There are, of course, bifocals and progressive lenses that bend light in such a way as to bring such objects into focus — purely optical solutions, and cheap as well, but inflexible, and they only provide a small “viewport” through which to view the world. And there are adjustable-lens glasses as well, but must be adjusted slowly and manually with a dial on the side. What if you could make the whole lens change shape automatically, depending on the user’s need, in real time?

That’s what Padmanaban and colleagues Robert Konrad and Gordon Wetzstein are working on, and although the current prototype is obviously far too bulky and limited for actual deployment, the concept seems totally sound.

Padmanaban previously worked in VR, and mentioned what’s called the convergence-accommodation problem. Basically, the way that we see changes in real life when we move and refocus our eyes from far to near doesn’t happen properly (if at all) in VR, and that can produce pain and nausea. Having lenses that automatically adjust based on where you’re looking would be useful there — and indeed some VR developers were showing off just that only 10 feet away.
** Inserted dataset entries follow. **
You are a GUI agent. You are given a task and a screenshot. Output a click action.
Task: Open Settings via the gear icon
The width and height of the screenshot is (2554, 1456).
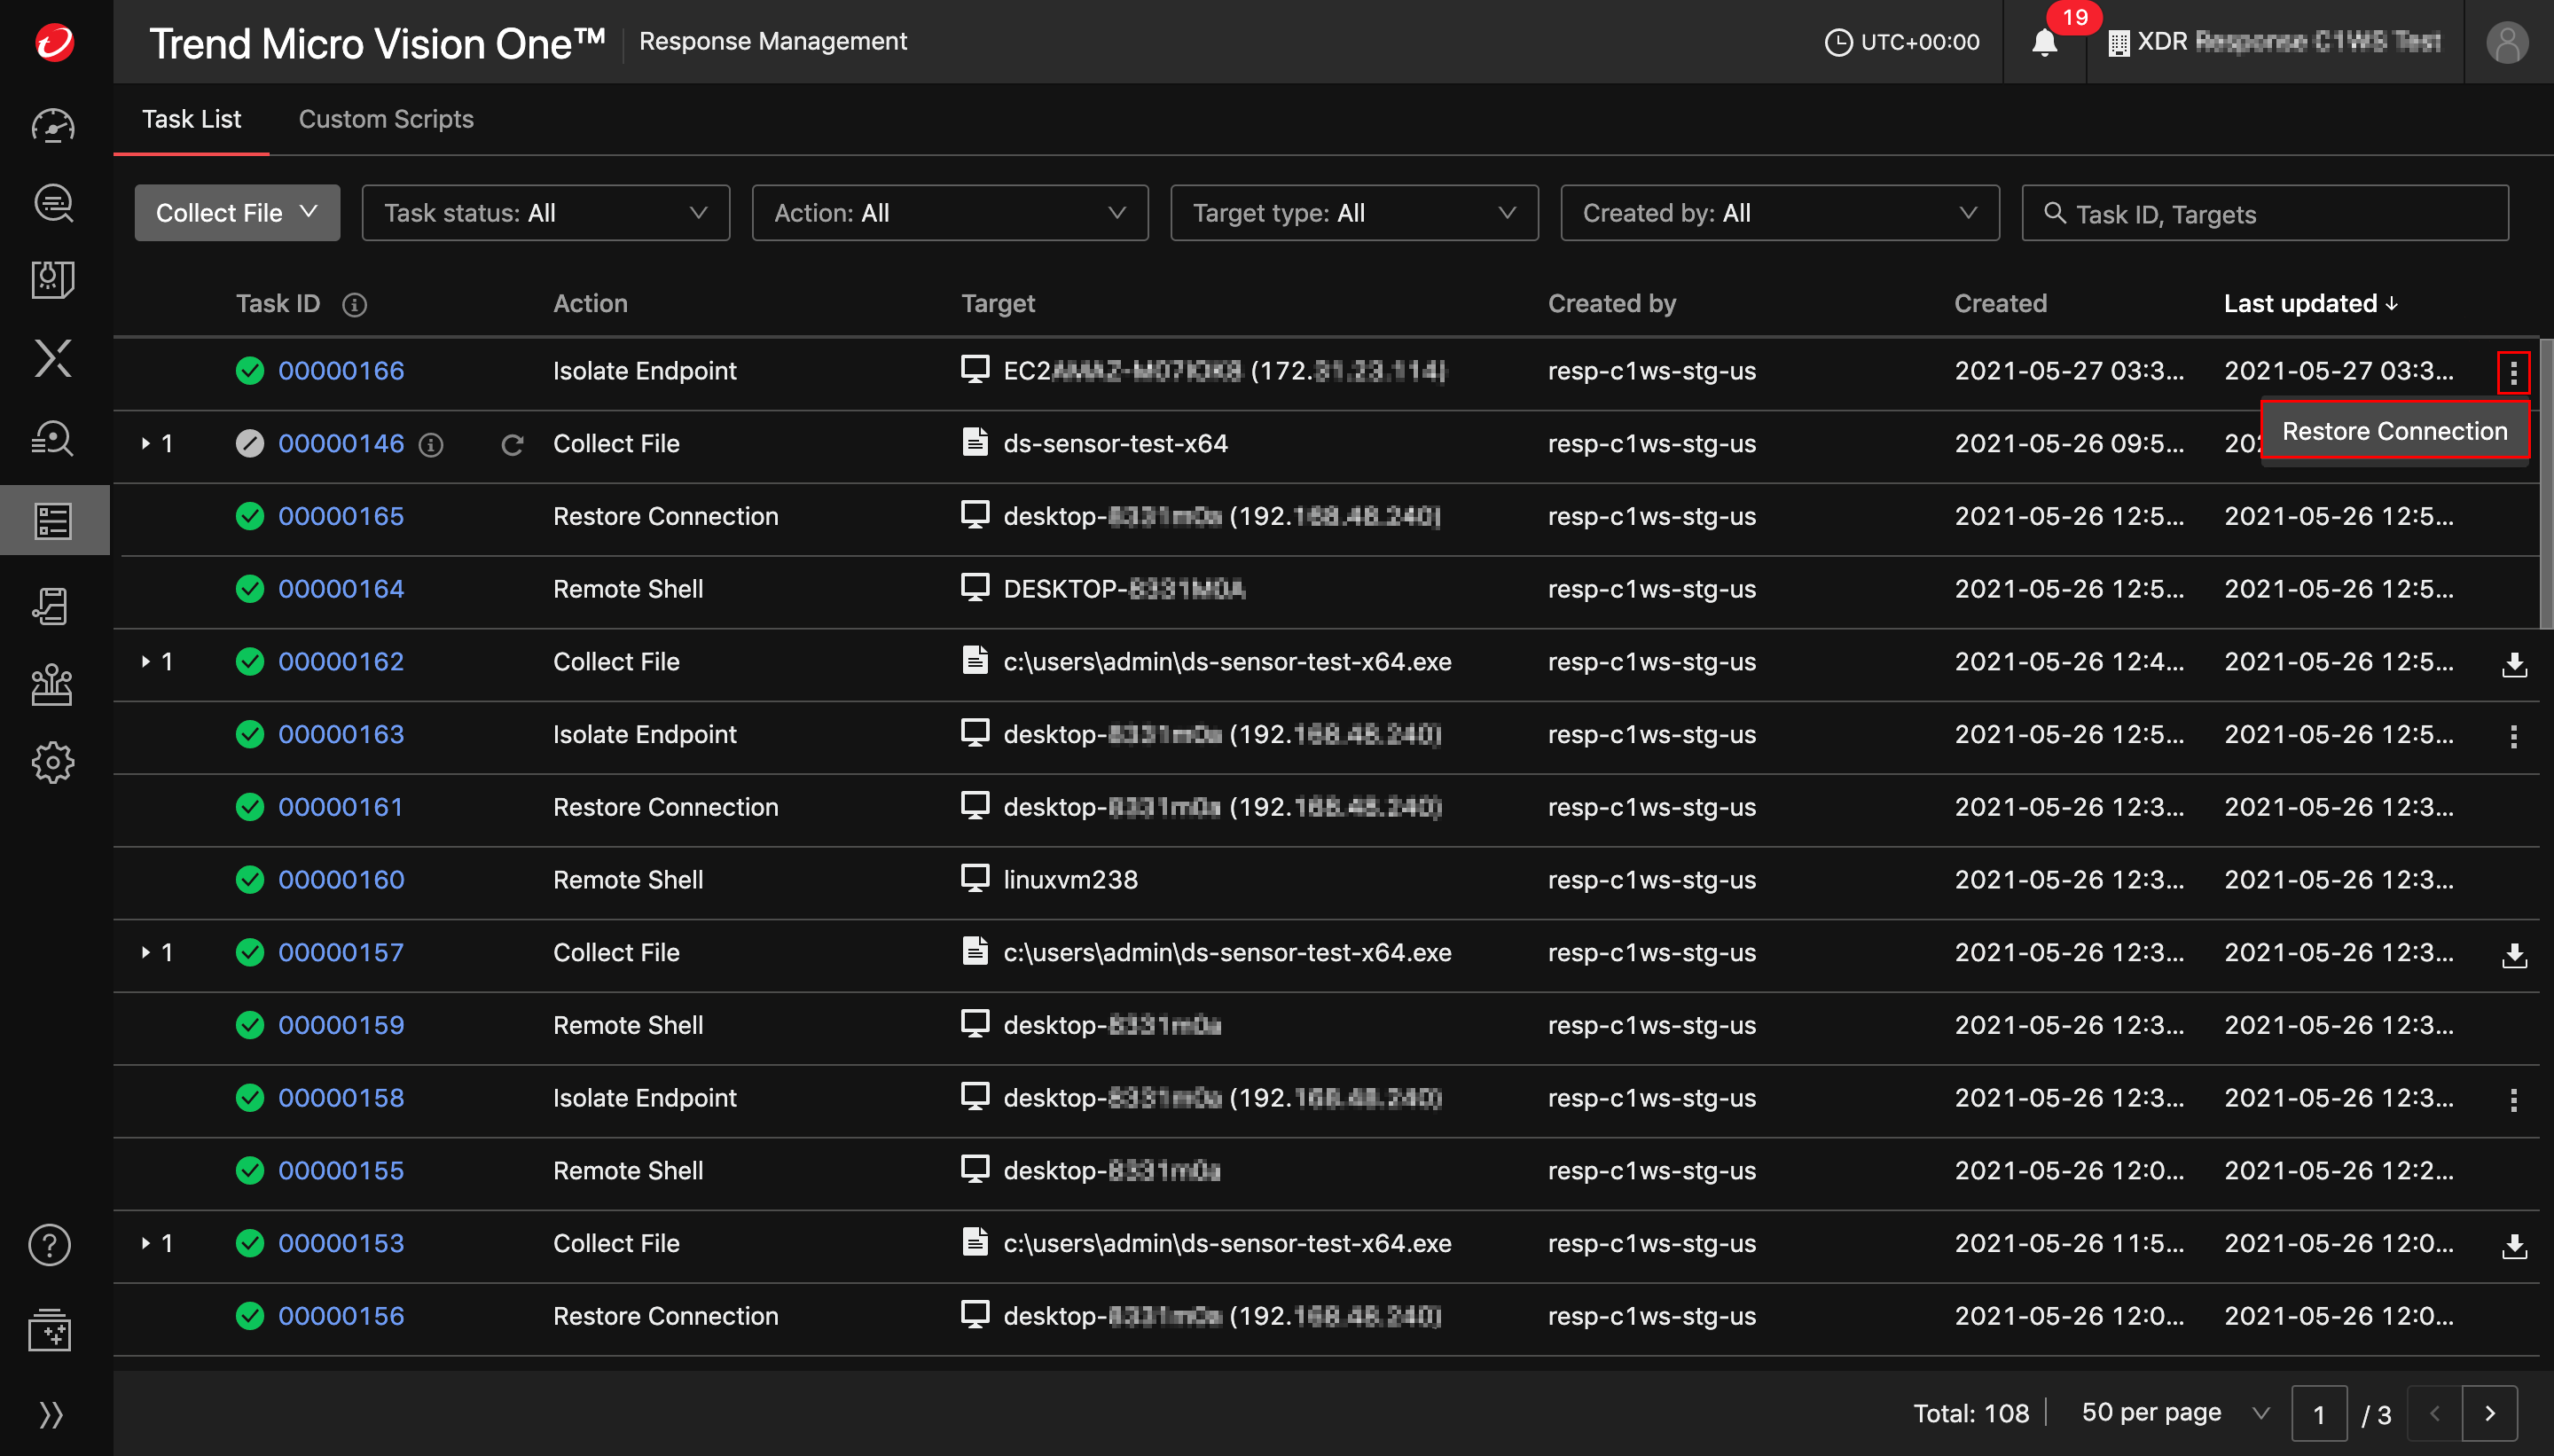coord(52,762)
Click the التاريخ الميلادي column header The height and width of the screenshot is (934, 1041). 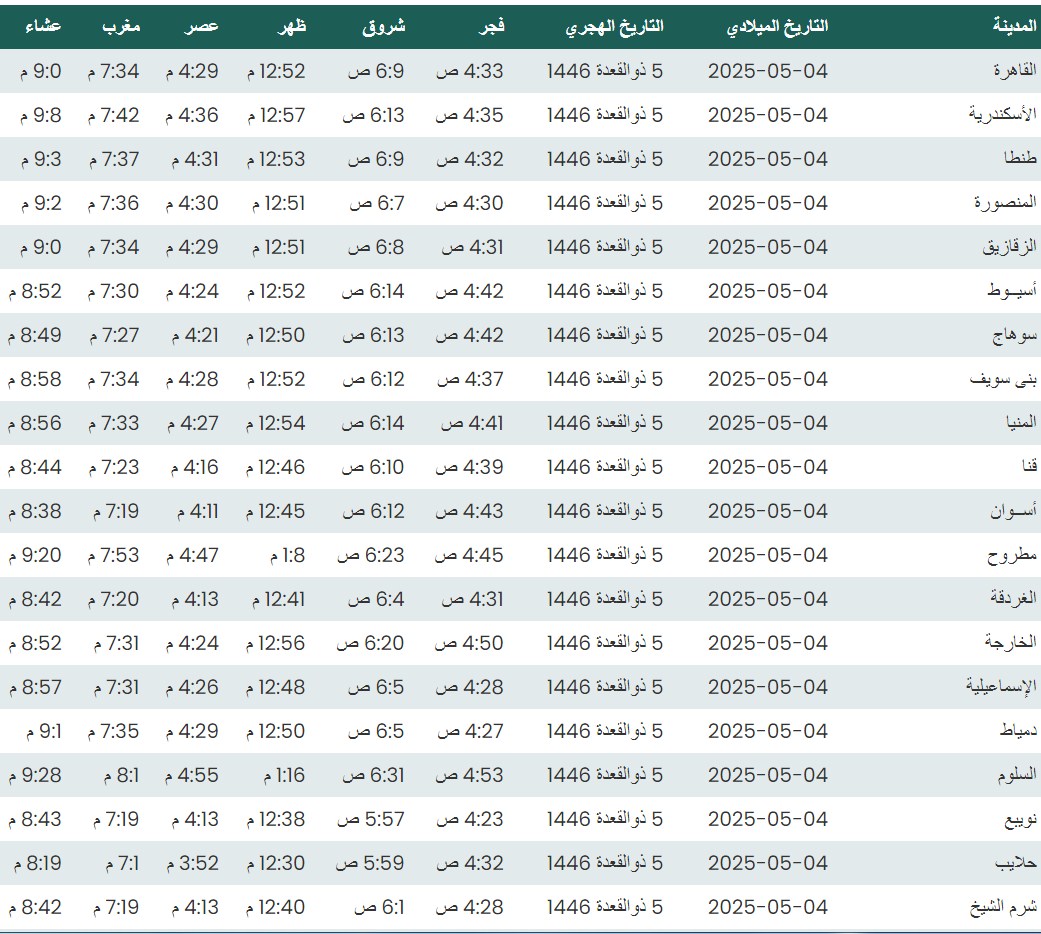[x=776, y=27]
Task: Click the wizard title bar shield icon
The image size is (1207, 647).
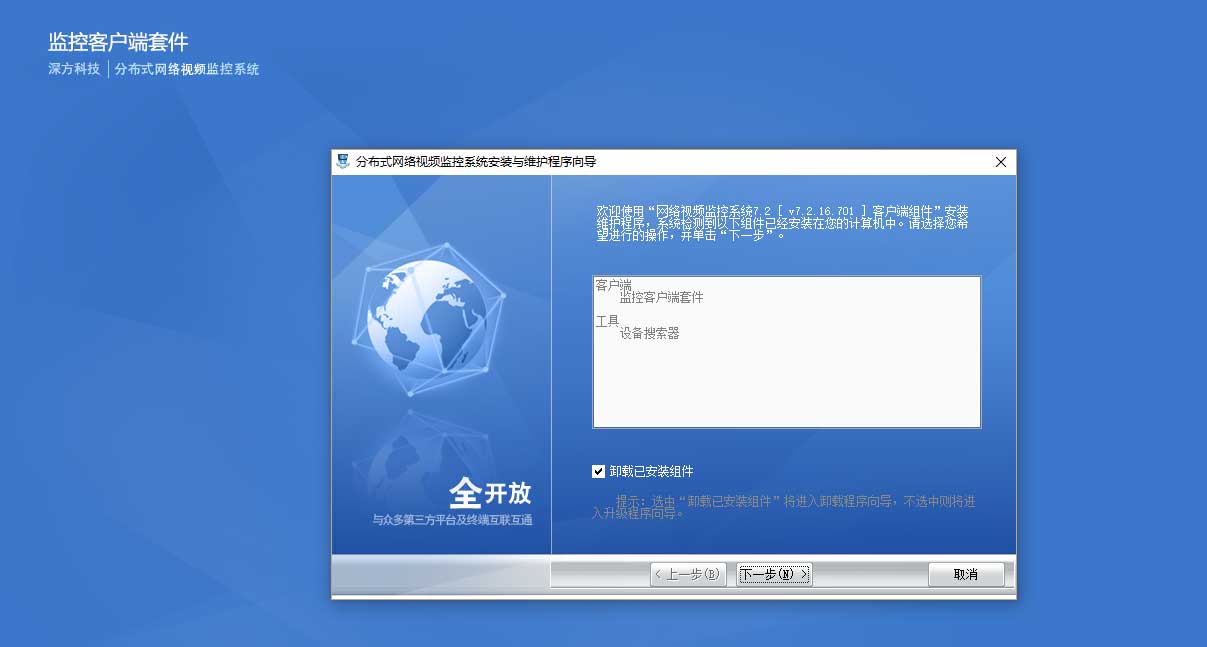Action: pyautogui.click(x=343, y=162)
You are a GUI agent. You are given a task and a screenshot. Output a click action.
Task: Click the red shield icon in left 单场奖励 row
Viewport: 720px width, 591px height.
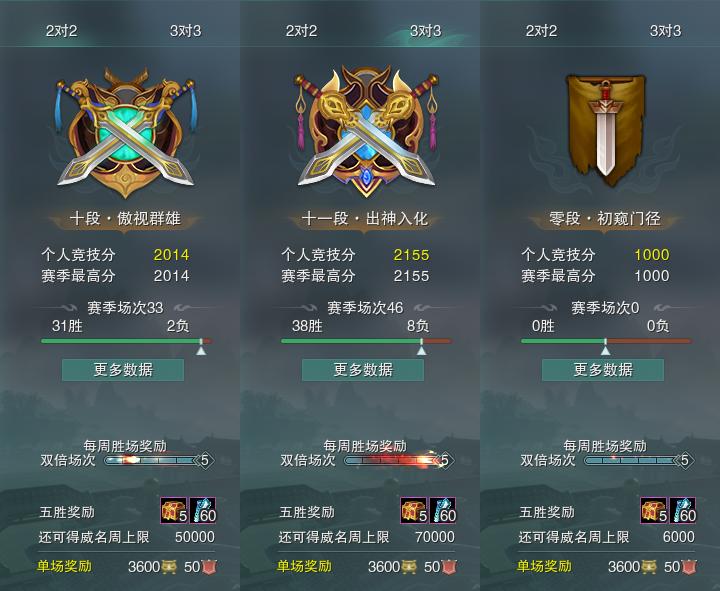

But it could also apply to people who are unable to focus on nearby objects in the real world, Padmanaban thought.

This is an old prototype, but you get the idea.

It works like this. A depth sensor on the glasses collects a basic view of the scene in front of the person: a newspaper is 14 inches away, a table three feet away, the rest of the room considerably more. Then an eye-tracking system checks where the user is currently looking and cross-references that with the depth map.

Having been equipped with the specifics of the user’s vision problem, for instance that they have trouble focusing on objects closer than 20 inches away, the apparatus can then make an intelligent decision as to whether and how to adjust the lenses of the glasses.

In the case above, if the user was looking at the table or the rest of the room, the glasses will assume whatever normal correction the person requires to see — perhaps none. But if they change their gaze to focus on the paper, the glasses immediately adjust the lenses (perhaps independently per eye) to bring that object into focus in a way that doesn’t strain the person’s eyes.

The whole process of checking the gaze, depth of the selected object and adjustment of the lenses takes a total of about 150 milliseconds. That’s long enough that the user might notice it happens, but the whole process of redirecting and refocusing one’s gaze takes perhaps three or four times that long — so the changes in the device will be complete by the time the user’s eyes would normally be at rest again.

“Even with an early prototype, the Autofocals are comparable to and sometimes better than traditional correction,” reads a short summary of the research published for SIGGRAPH. “Furthermore, the ‘natural’ operation of the Autofocals makes them usable on first wear.”

The team is currently conducting tests to measure more quantitatively the improvements derived from this system, and test for any possible ill effects, glitches or other complaints. They’re a long way from commercialization, but Padmanaban suggested that some manufacturers are already looking into this type of method and despite its early stage, it’s highly promising. We can expect to hear more from them when the full paper is published.